## EXERCISE DETAILS:
Each line below that carries the string "size" must appear in the answer.

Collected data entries

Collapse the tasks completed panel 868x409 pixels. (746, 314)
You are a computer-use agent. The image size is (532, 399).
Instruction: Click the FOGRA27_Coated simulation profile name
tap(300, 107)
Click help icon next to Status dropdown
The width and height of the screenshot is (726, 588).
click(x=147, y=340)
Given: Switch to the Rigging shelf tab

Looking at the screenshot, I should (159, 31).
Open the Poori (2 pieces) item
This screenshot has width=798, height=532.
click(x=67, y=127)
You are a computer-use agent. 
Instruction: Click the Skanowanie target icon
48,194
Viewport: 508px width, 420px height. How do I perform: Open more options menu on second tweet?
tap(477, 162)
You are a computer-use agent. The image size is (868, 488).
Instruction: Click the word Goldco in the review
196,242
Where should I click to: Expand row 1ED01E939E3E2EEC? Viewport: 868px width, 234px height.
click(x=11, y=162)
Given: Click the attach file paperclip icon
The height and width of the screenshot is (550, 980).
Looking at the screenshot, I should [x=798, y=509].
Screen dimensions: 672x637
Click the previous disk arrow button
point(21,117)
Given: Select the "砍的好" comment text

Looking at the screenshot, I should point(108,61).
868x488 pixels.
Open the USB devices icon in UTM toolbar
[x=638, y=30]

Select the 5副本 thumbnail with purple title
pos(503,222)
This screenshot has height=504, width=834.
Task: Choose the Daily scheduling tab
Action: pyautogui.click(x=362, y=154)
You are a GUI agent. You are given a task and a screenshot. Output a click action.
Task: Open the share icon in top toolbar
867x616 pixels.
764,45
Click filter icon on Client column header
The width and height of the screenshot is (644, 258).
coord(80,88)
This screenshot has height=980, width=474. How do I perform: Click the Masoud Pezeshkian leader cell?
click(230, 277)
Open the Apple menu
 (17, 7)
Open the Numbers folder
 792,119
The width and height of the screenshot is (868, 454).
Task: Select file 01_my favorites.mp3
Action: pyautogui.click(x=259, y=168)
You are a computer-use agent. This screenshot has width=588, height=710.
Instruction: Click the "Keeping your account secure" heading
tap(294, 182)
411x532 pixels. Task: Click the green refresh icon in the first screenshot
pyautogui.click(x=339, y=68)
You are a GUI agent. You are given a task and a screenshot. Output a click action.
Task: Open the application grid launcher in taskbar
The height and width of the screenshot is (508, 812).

## ANSWER SECTION:
You are a computer-use agent. The image size is (532, 399).
You are a computer-use agent. The image size is (868, 488).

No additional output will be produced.